Requesting more specific terms for downstream processes

  • Where a specific, descriptive GO term does not exist (for instance to describe the involvement of a process in another process), curators are encouraged to request these terms to provide more specificity to their annotation. For example, to describing the "intent" of growth factor BMP2 to change the "state" of the cell is instrumental in cardiac cell differentiation. Therefore requesting the new GO term BMP signaling involved in cardiac cell differentiation would make it possible to qualify how the gene product is involved in the downstream process of cardiac cell differentiation than annotating to separate terms BMP signaling and cardiac cell differentiation.

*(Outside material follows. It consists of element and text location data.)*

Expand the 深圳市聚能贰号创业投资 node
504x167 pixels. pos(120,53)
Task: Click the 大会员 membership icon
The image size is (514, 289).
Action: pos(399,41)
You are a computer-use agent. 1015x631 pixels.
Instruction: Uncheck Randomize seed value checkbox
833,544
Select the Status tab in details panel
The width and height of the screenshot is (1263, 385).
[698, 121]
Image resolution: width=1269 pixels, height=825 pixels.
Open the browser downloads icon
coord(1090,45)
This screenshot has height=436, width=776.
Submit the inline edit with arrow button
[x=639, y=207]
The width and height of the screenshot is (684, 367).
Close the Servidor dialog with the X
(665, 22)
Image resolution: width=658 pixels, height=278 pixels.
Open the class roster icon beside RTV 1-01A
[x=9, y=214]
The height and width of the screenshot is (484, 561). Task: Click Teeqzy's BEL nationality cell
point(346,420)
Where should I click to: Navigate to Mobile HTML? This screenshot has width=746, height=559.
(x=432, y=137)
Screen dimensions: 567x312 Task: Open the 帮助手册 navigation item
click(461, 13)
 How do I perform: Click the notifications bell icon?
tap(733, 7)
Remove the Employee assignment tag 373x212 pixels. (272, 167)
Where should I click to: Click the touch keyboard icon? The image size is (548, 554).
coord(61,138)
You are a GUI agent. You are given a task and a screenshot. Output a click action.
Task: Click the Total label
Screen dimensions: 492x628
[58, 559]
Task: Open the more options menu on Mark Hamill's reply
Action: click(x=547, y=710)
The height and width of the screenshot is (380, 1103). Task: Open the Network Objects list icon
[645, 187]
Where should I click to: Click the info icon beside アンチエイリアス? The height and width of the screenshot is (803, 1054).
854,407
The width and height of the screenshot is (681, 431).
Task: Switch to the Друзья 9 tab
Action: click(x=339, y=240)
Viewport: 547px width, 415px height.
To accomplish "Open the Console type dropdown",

Annotating downstream processes for gene products involved in core or specific processes

  • Curators should annotate to the experimental evidence in the paper. However, curator judgement should be used, taking into account what the curator knows about:
  • The background of the gene product; is it widely known to have a central role causing it to affect multiple processes, or does it have few specific targets?
  • the quality of the experimental assays performed in the paper; are they fully explained and the evidence supplied convincing? (See separate guidelines for annotation of high-throughput experiments.)
  • Example 1. Gene product involved in core process. Yeast RNA polymerase II subunit RPB2 RNA polymerase II subunit RPB2 has a core function of RNA polymerase activity, which has downstream effects on a large number of processes. However, curators should only annotate to the gene product's transcription activity, rather than the multiple downstream processes altered as a consequence of its activity. Yeast spliceosome In S. cerevisiae, the mutation of several genes that are components of the spliceosome result in translation defects. However, later work supplied evidence for the genes' involvement in mRNA splicing, not translation. Downstream effects on translation are to be expected as many ribosomal transcripts are spliced in yeast. The curation decision was to remove annotations to the term translation for spliceosome component genes once data was available to describe the direct activity the genes contributed towards. Example 2. Gene product involved in core and specific process(es). S. pombe gene Sre1 The S. pombe gene Sre1 is a transcriptional regulator of genes that are involved in heme and phosphoplipid biosynthesis. From reading PMID:16537923 the curator decided this information should be captured in the annotation. Therefore annotations were made to:
       RNA polymerase II core promoter proximal region sequence-specific DNA binding
       regulation of transcription, DNA-dependent or regulation of transcription from RNA polymerase II promoter
       positive regulation of heme biosynthesis
       positive regulation of phospholipid biosynthesis

In addition, in accordance with these guidelines for annotating downstream processes, we would recommend that new terms are requested for:

       regulation of transcription involved in heme biosynthesis
       regulation of transcription involved in phospholipid biosynthesis

Annotating downstream processes to gene products in a ligand-receptor signaling pathway

  • Curators should anotate ligand-receptor signaling pathways as shown in the following diagrams. For a signaling pathway, the ligand is considered part of the pathway. Therefore a factor which limits or increases the availability of a ligand to a receptor should be annotated as regulating the ligand/receptor pathway. N.b. Ongoing work to clarify of the start/end of a signaling pathway in the definition of GO terms will allow us to refine these guidelines.